Multi-Level and Multi-Scale Spatial and Spectral Fusion CNN for Hyperspectral Image Super-Resolution

Abstract

Hyperspectral imaging simultaneously captures images of the same scene across many numbers of spectral channels, and has different applications from agriculture, astronomy to surveillance and mineralogy, to name a few. However, due to various hardware limitations, the current hyperspectral sensor only provides low-resolution (LR) hyperspectral images compared with the RGB images obtained from a common color camera. Thus fusing a LR hyperspectral image with the corresponding high-resolution (HR) RGB image to recover a HR hyperspectral image has attracted much attention, and is usually solved as an optimization problem with prior-knowledge constraints such as sparsity representation and spectral physical properties. Motivated by the great success of deep convolutional neural network (DCNN) in many computer vision tasks, this study aims to design a novel DCNN architecture for effectively fusing the LR hyperspectral and HR-RGB images.

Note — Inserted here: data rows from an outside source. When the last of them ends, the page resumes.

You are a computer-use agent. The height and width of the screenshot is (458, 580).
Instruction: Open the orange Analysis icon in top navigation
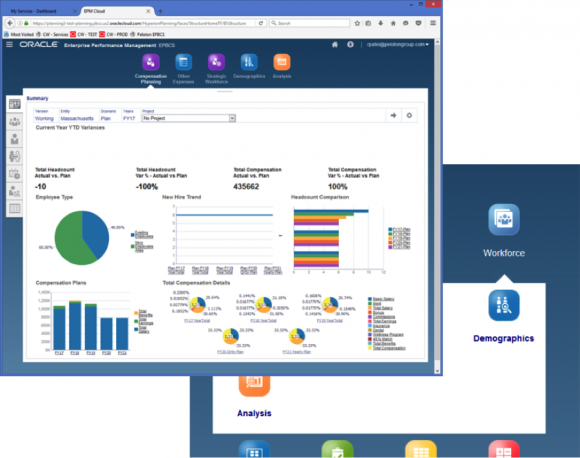tap(282, 62)
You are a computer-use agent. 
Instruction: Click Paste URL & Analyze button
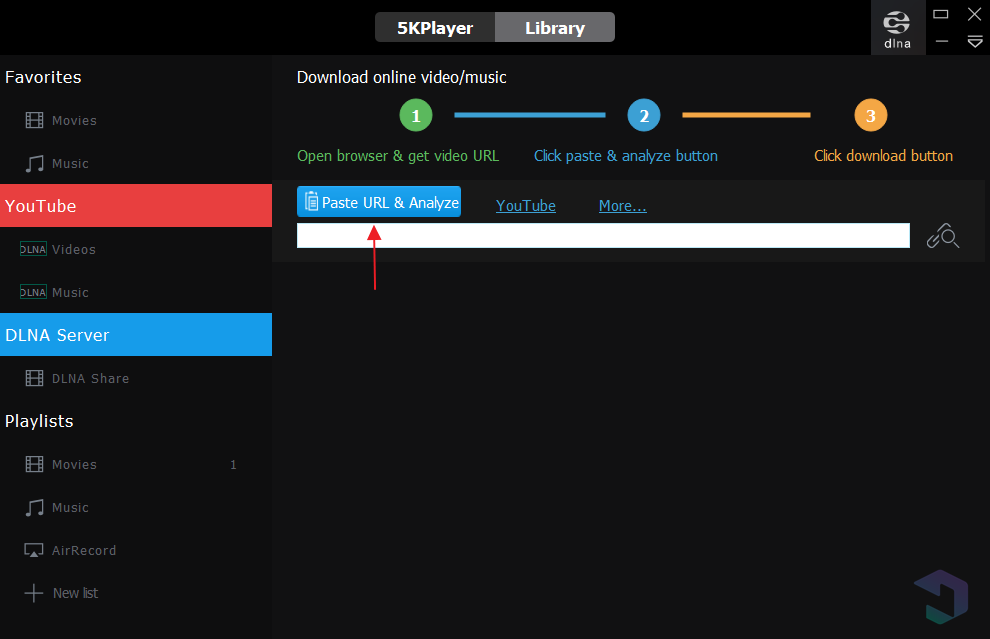(379, 202)
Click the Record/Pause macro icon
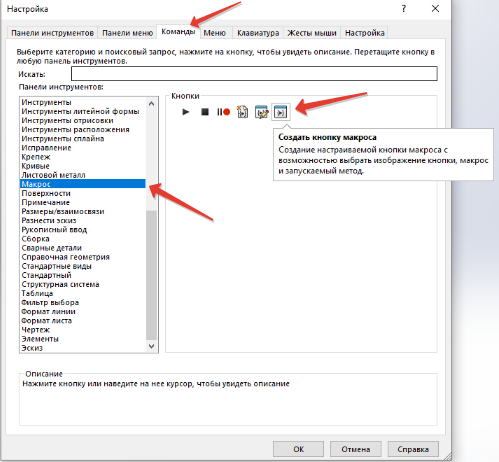 pos(223,112)
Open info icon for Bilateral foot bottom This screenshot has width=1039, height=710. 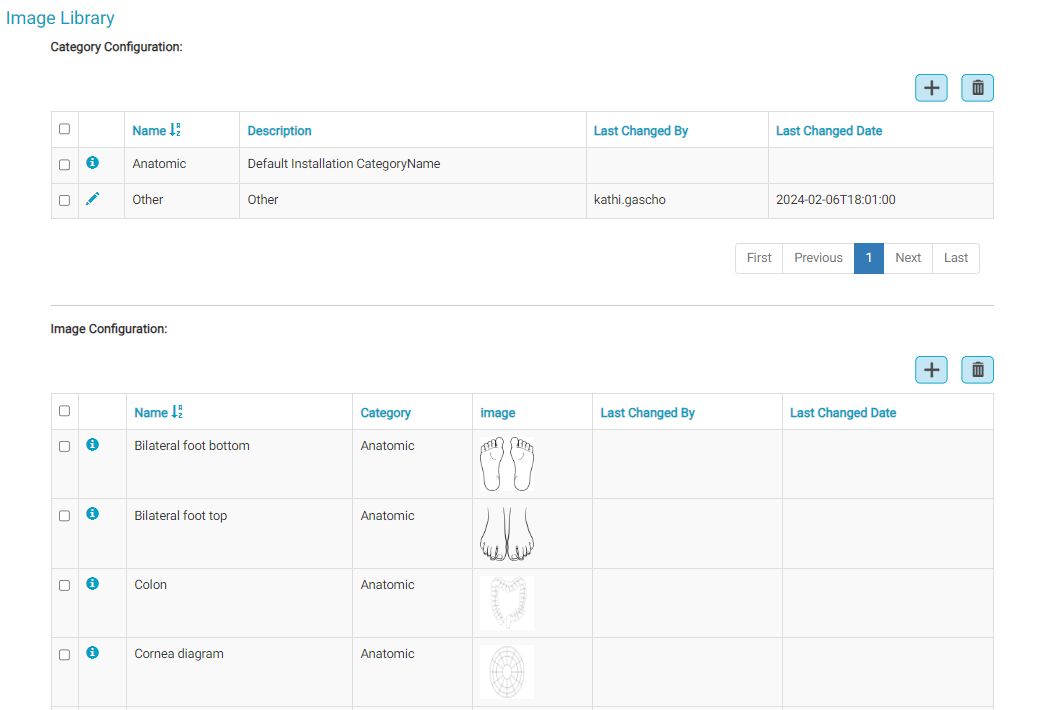tap(93, 445)
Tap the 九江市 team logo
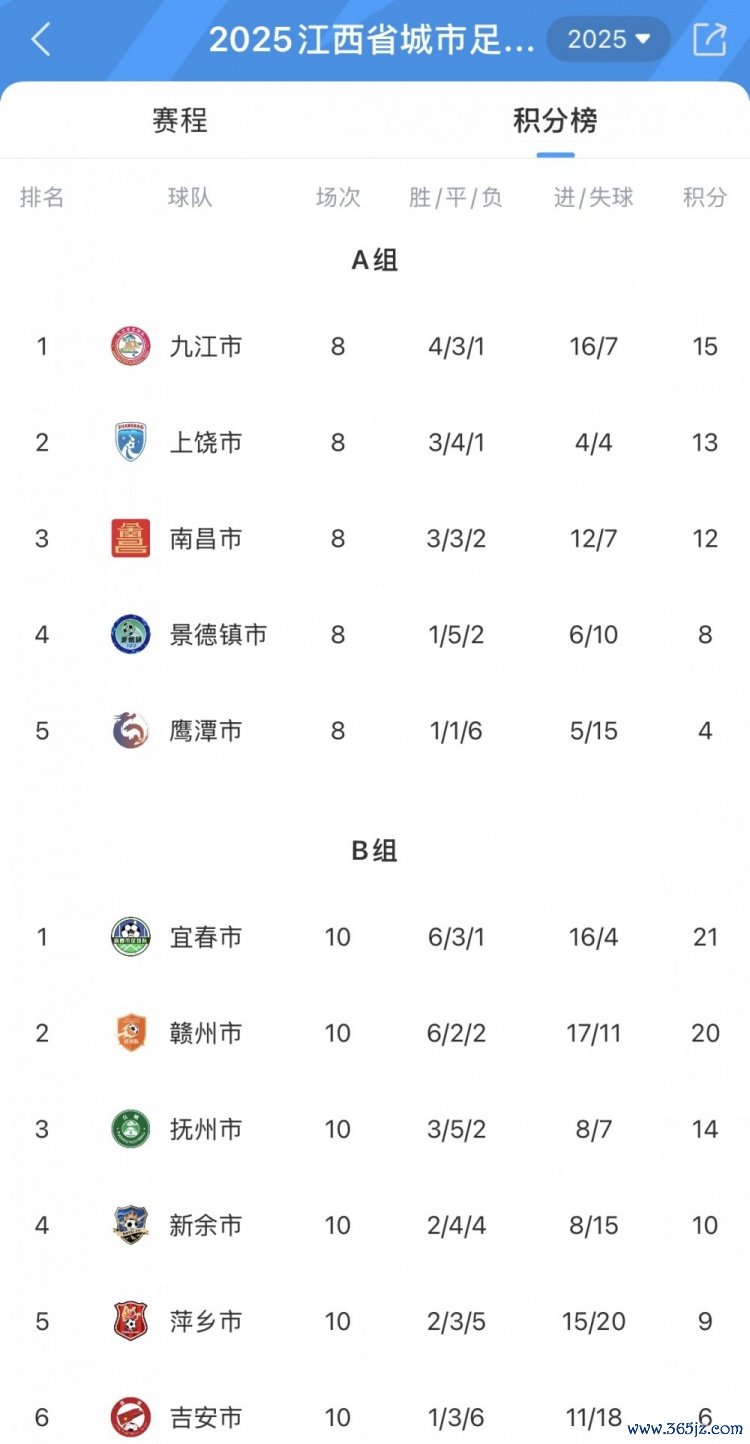The width and height of the screenshot is (750, 1444). pos(130,347)
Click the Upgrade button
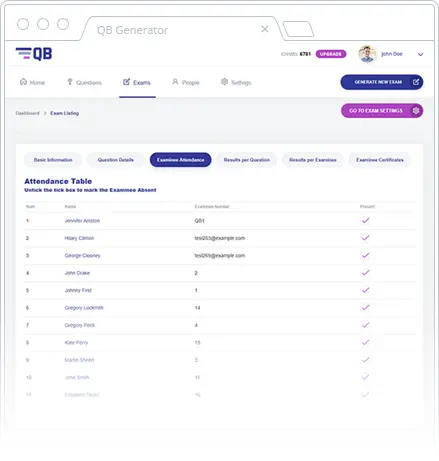Screen dimensions: 439x461 [x=331, y=54]
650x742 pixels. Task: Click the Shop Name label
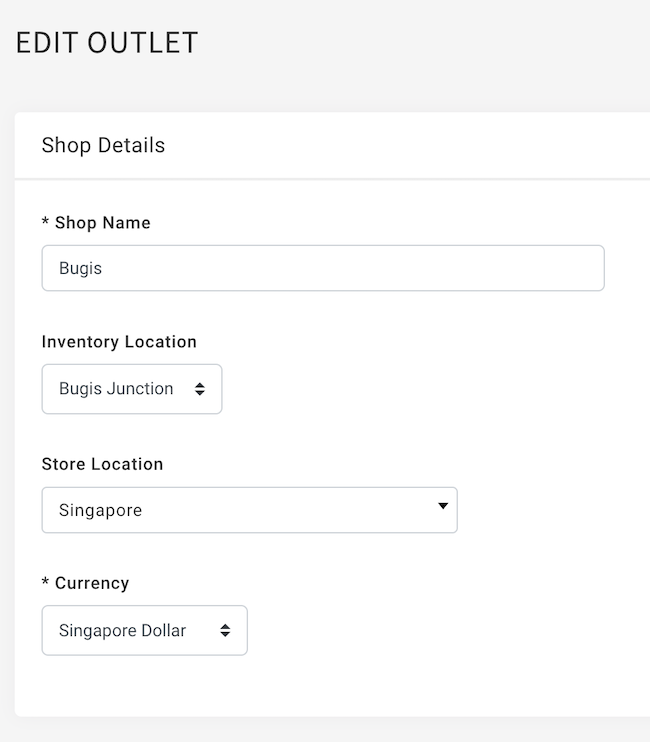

Taking consideration of the large resolution difference in spatial domain of the observed RGB and hyperspectral images, we propose a multi-scale DCNN via gradually reducing the feature sizes of the RGB images and increasing the feature sizes of the hyperspectral image for fusion. Furthermore, we integrate multi-level cost functions into the proposed multi-scale fusion CNN architecture for alleviating the gradient vanish problem in training procedure. Experiment results on benchmark datasets validate that the proposed multi-level and multi-scale spatial and spectral fusion CNNs outperforms the state-of-the-art methods in both quantitative values and visual qualities.